O ministro alemão da Agricultura, Cem Özdemir, advertiu quanto à presença de extremistas nos protestos dos agricultores. Falando à emissora de TV pública ZDF, ele acusou "pessoas bem à direita", "que sonham em derrubar o governo", de tentarem se aproveitar de manifestações legítimas. O político verde também defendeu o diálogo e argumentou que a violência precisa ser rejeitada, "do contrário, algo aqui vai apodrecer".
Insatisfação continua apesar de recuo do governo
Com os protestos, o governo recuou no fim abrupto dos subsídios ao diesel em 2024, propondo em vez disso a redução gradual até a extinção completa em 2026. Também voltou atrás na decisão de acabar com os incentivos fiscais para a compra de maquinário agrícola. As novas medidas, porém, não agradaram o setor.
O ministro da Agricultura disse entender a insatisfação, mas falou em "medida justa". O governo ouviu os fazendeiros e reagiu, segundo Özdemir, que criticou o recurso à violência como meio de pressionar a política. "Não somos 'chantageáveis'."
Presidente Steinmeier se diz preocupado
A ação dos manifestantes contra Habeck também foi criticada pelo presidente alemão, Frank-Walter Steinmeier. "Ver um ministro de Estado em uma viagem privada ser intimidado por uma multidão agressiva e ter que se refugiar em segurança após ameaças é algo que chocou muitos em nosso país, inclusive eu", declarou ao tabloide Bild. "Não podemos aceitar isso."
Steinmeier, que se disse abalado pelo episódio, expressou preocupação com o clima que paira sobre o país. Ele pediu aos fazendeiros que protestem de forma pacífica e respeitem as leis. "É legítimo criticar o governo.
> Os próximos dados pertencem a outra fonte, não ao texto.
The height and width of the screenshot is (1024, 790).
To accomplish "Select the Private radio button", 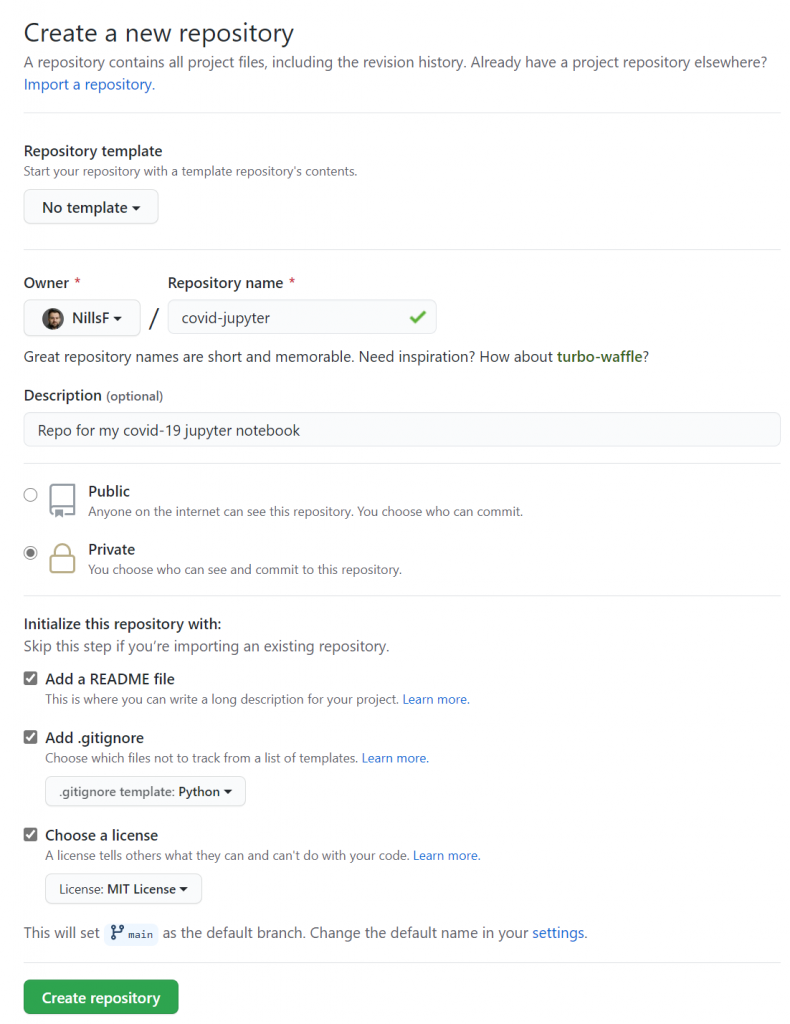I will [x=31, y=553].
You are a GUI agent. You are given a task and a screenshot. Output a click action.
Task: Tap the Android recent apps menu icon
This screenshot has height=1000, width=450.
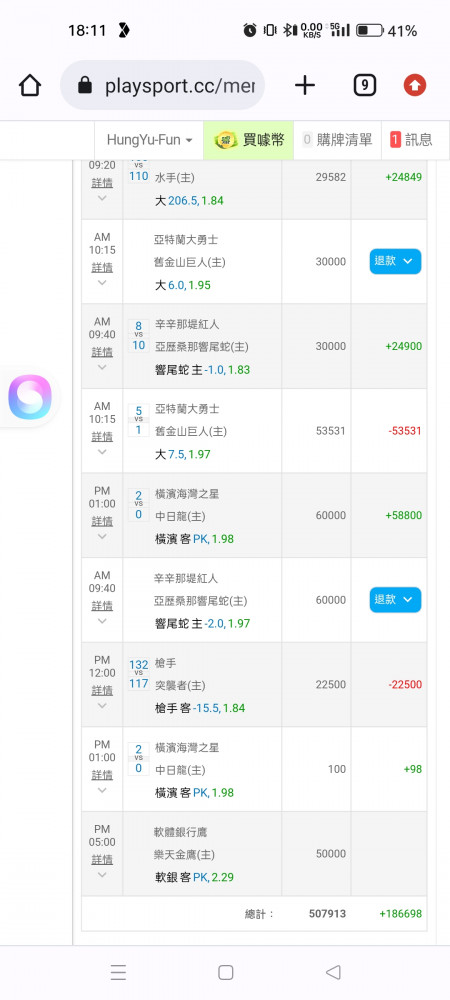[118, 972]
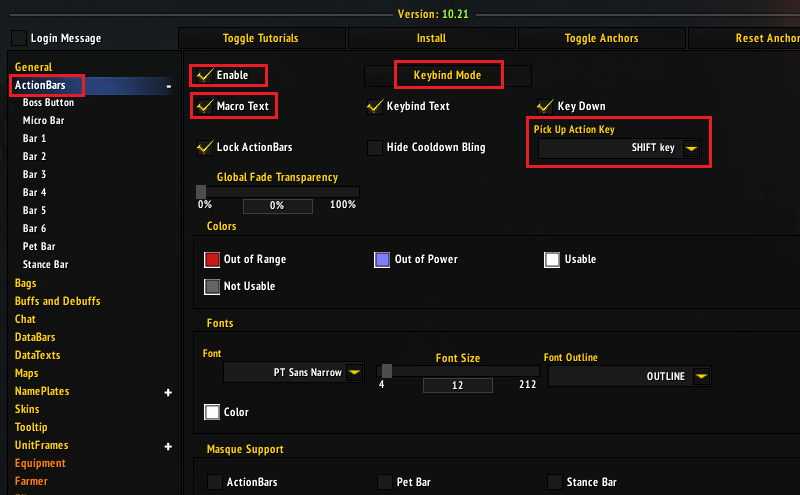Change the Not Usable gray swatch
The height and width of the screenshot is (495, 800).
[212, 286]
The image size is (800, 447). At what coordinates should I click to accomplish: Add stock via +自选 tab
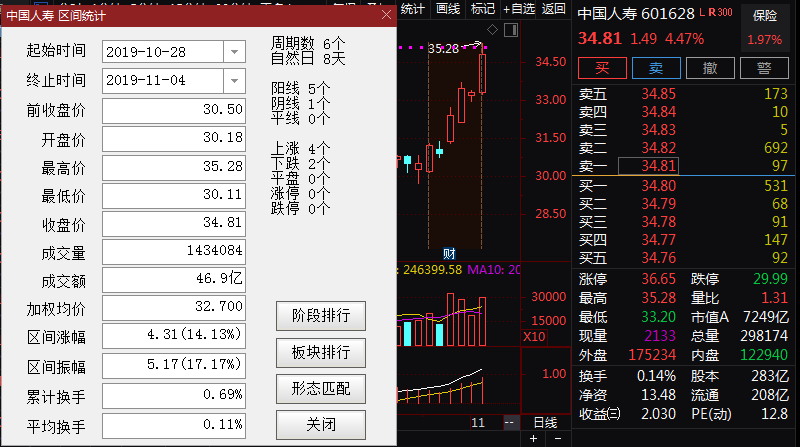coord(519,9)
Incitações ao ódio e à violência, porém, ultrapassam o limite", afirmou. "Quem age assim fere as regras basilares da nossa democracia."
Representante do sindicato da polícia, Jochen Kopelke advertiu contra uma possível escalada da violência nos próximos protestos, e pediu apoio da classe política para que a corporação possa agir contra pessoas violentas, retirando-as dessas manifestações. Kopelke também conclamou os partidos do campo democrático a fazer mais para "impedir que os partidos da ultradireita continuem a se fortalecer".